Él no podría estar más de acuerdo. Es imposible. A uno lo pillan robando una cadena de plata que ni siquiera es de plata, que no es más de plata que algo que se pueda comprar en el mercado chino por un dólar y medio, ¿y qué pasa? Que lo recompensan con quinientos dólares en trapitos. ¿Cómo va a ser justo? ¿Qué dirá Drago cuando se entere?

Blanka, la oveja negra de la familia. Drago, la luz resplandeciente, el ángel con la espada, el defensor del honor familiar. Comandante Drago Jokić, de la Real Marina Australiana.

—Guarde las cosas en un armario —le dice a Marijana. Está de buen humor. Los dos están hablando de nuevo por teléfono, como viejos amigos cotilleando—. Es lo que haría yo. Sáquelas como un incentivo, prenda a prenda, si ella acepta volver a la escuela y todo eso. Pero tendrá que darse prisa. Dentro de un mes ya habrán pasado de moda.

Marijana no responde. Él no recuerda que ella se haya mostrado nunca receptiva a su sentido del humor. ¿Resulta demasiado frívolo para su gusto? ¿Lo encuentra demasiado sutil, demasiado trivial, demasiado bromista? ¿O es que no se siente lo bastante cómoda con el inglés para la esgrima verbal? «No es más que un juego —debería decirle él—. En algunas partes se lo llama chanza. Tendría que practicarlo. No es difícil de jugar, no le cambiaría el carácter».

El carácter de Marijana: sólido, práctico. Miroslav es menos prosaico. Está claro que Miroslav, que se pasó un año de su vida montando un pato con muelles y ruedas dentadas y apareció con su mascota en la televisión croata, debe de tener sentido del humor. Y también Drago, con su risa salvaje y forzada. Drago arrojado en medio de su padre y su madre. Buen tenista, dice Marijana. Devolviendo pelotas.

Tres tipos balcánicos. Tres caracteres balcánicos. Pero ¿desde cuándo ha sido él un experto en sutileza, o en los Balcanes? «Muchos croatas —dice La gente de los Balcanes—, negarán que Croacia pertenece a los Balcanes. Croacia forma parte del Occidente católico, dirán».

—Siempre peleando —está diciendo Marijana al teléfono.

—¿Peleando? ¿Quién se pelea?

—Drago y su padre.
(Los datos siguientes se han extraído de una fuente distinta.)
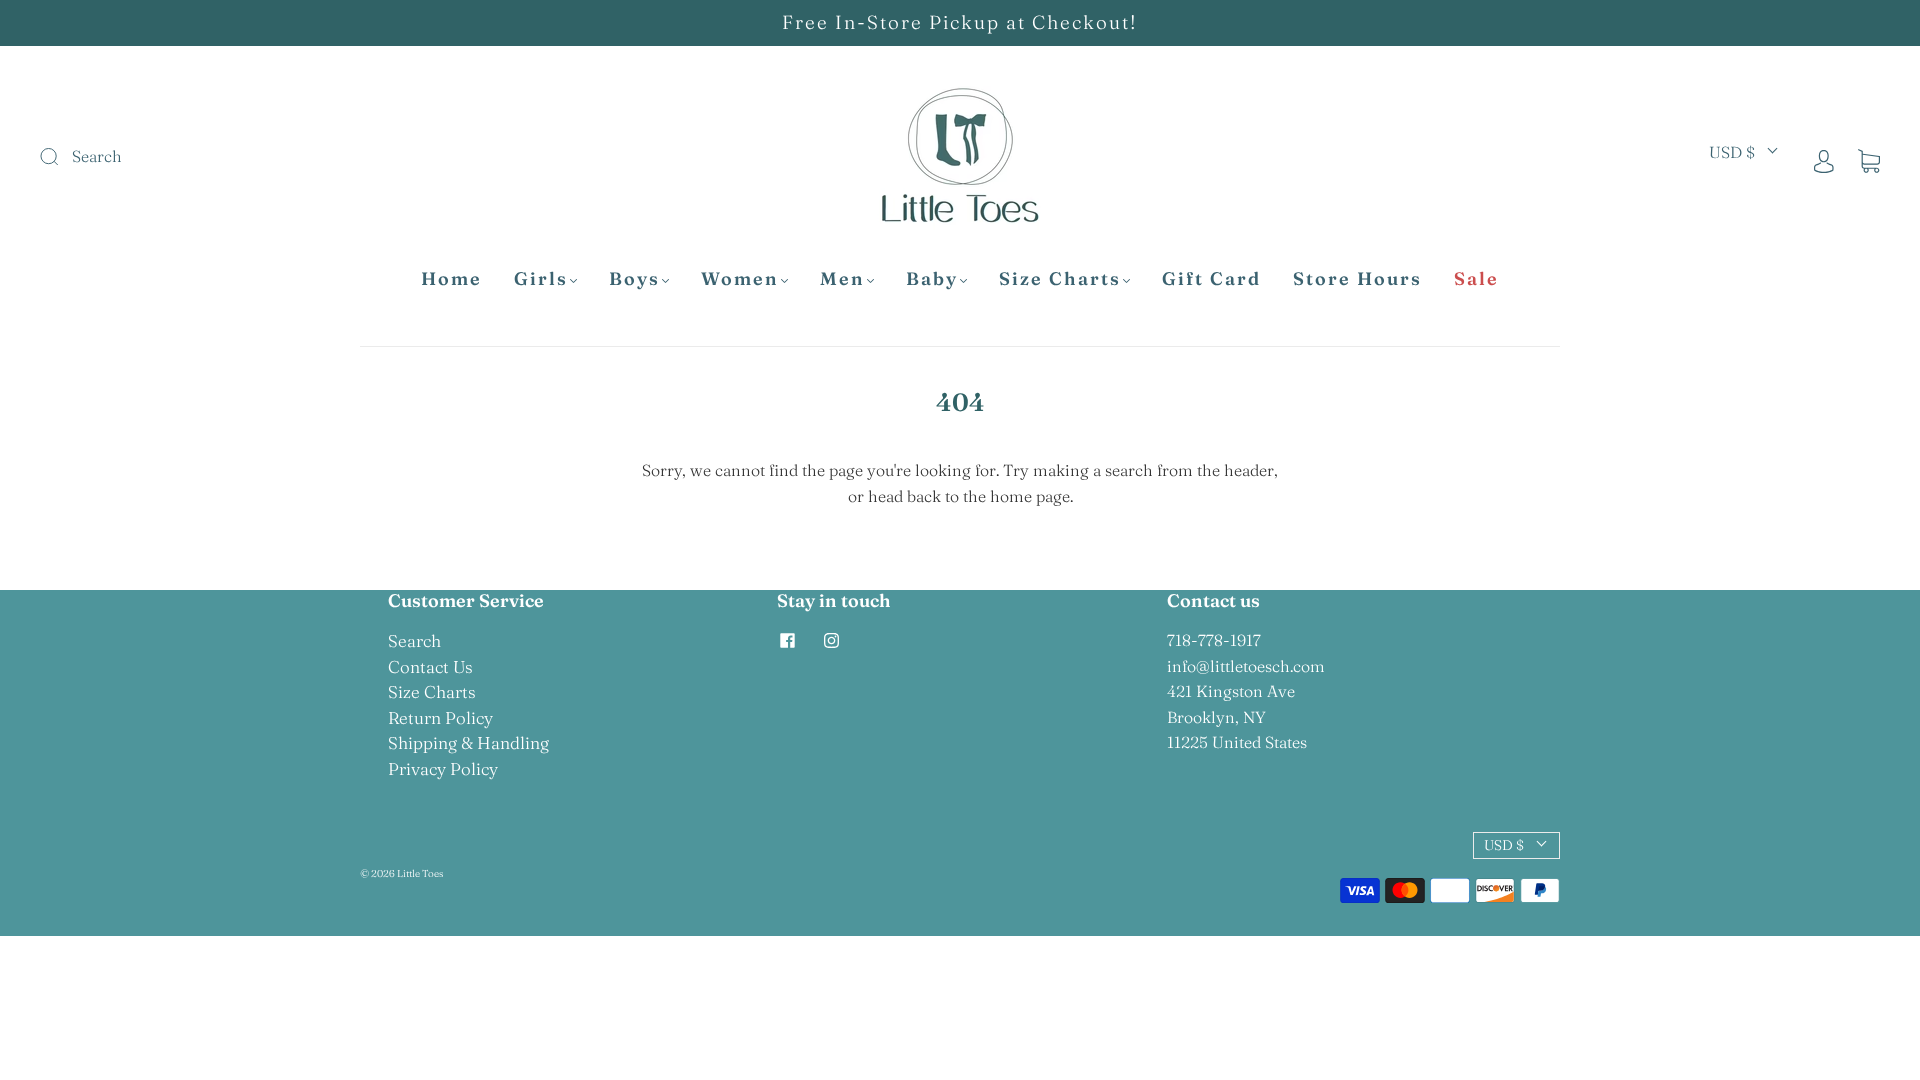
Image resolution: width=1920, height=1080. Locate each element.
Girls (541, 279)
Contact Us (430, 666)
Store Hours (1357, 279)
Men (842, 279)
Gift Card (1211, 279)
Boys (634, 279)
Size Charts (1060, 279)
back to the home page (988, 496)
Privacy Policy (443, 768)
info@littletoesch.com (1246, 666)
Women (740, 279)
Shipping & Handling (468, 742)
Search (414, 640)
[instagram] (831, 640)
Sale (1476, 279)
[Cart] (1869, 160)
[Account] (1824, 160)
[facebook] (787, 640)
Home (451, 279)
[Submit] (183, 157)
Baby (932, 279)
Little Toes (420, 873)
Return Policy (440, 717)
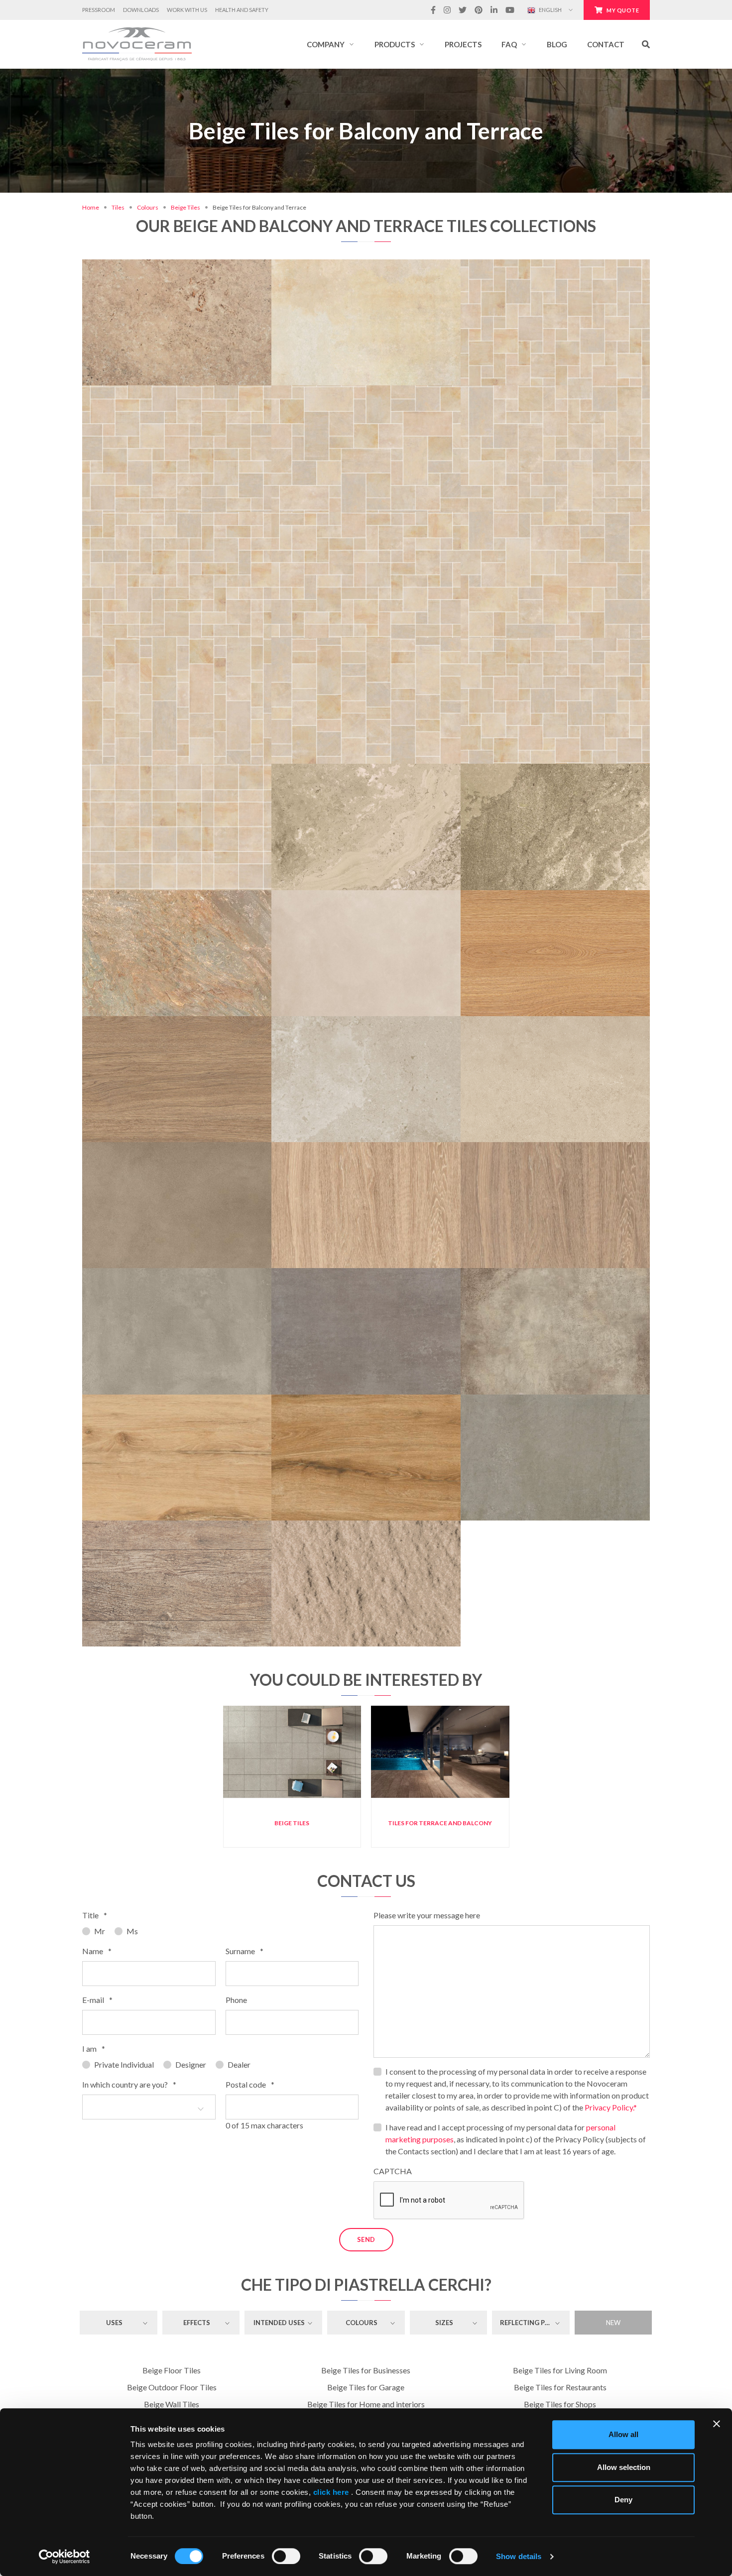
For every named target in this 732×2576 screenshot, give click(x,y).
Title (94, 1915)
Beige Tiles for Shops (560, 2404)
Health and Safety (241, 9)
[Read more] (176, 263)
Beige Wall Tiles (171, 2404)
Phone (236, 1999)
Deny (623, 2499)
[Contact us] (207, 263)
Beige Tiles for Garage (365, 2387)
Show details (518, 2556)
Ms (132, 1931)
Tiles (118, 207)
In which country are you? (129, 2084)
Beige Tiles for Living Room (560, 2370)
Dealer (239, 2064)
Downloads (141, 9)
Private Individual (124, 2064)
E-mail (97, 1999)
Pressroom (98, 9)
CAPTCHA (392, 2171)
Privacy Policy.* (611, 2107)
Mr (99, 1931)
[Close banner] (716, 2423)
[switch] (286, 2556)
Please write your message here (426, 1915)
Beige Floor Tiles (171, 2370)
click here (331, 2492)
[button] (331, 44)
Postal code (250, 2084)
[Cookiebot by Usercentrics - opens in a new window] (64, 2556)
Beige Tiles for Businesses (365, 2370)
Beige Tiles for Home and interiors (366, 2404)
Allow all (623, 2434)
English (550, 9)
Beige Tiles (185, 207)
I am (93, 2048)
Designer (190, 2064)
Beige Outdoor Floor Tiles (172, 2387)
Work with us (187, 9)
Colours (147, 207)
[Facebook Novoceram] (433, 10)
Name (97, 1951)
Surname (244, 1951)
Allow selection (623, 2467)
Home (90, 207)
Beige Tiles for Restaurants (560, 2387)
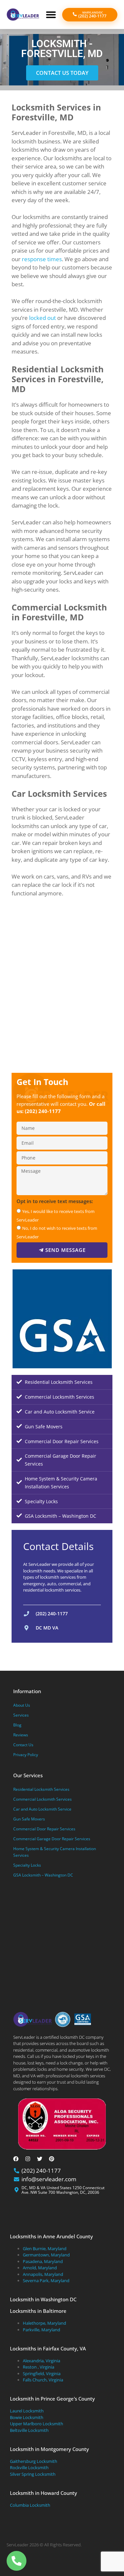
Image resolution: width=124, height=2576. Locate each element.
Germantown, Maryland (46, 2255)
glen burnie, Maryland (44, 2248)
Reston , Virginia (38, 2367)
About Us (21, 1705)
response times (42, 259)
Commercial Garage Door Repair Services (60, 1460)
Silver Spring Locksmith (33, 2474)
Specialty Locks (41, 1501)
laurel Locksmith (27, 2411)
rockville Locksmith (29, 2467)
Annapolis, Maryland (43, 2274)
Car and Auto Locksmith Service (60, 1412)
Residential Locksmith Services (59, 1382)
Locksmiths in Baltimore (38, 2311)
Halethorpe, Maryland (44, 2323)
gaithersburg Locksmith (33, 2461)
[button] (51, 14)
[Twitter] (39, 2158)
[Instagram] (27, 2158)
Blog (17, 1725)
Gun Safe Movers (43, 1426)
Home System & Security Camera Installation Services (61, 1482)
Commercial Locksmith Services (59, 1397)
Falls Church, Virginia (43, 2380)
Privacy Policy (25, 1754)
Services (21, 1715)
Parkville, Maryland (41, 2330)
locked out (42, 318)
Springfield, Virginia (42, 2373)
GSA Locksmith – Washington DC (60, 1516)
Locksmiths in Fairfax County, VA (48, 2348)
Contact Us (23, 1745)
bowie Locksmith (26, 2417)
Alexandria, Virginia (41, 2361)
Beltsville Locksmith (29, 2430)
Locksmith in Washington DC (43, 2299)
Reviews (20, 1735)
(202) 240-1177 (43, 1111)
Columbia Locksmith (30, 2505)
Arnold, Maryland (40, 2268)
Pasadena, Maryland (43, 2261)
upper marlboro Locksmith (36, 2424)
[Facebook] (16, 2158)
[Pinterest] (51, 2158)
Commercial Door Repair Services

Drago dice que quiere mudarse a su trastero.

—¿A mi trastero?

—Yo digo no. Yo digo el señor Rayment es un buen hombre, ya tiene bastantes problemas por culpa de los Jokić.

—El señor Rayment no es un buen hombre, solo pretende ayudar. Drago no puede irse a vivir a mi trastero ni al de nadie, es una tontería. Pero si las relaciones con su padre son tensas, y si tiene la bendición de usted, dígale que será bien recibido si vuelve y se queda unos días. ¿Qué le gusta cenar? ¿Pizza? Dígale que pediré una pizza gigante todas las noches, solo para él. Dos pizzas gigantes, si quiere. Está en edad de crecer.

Así es como sucede. En un santiamén. Si quedaban nubes, se han disipado.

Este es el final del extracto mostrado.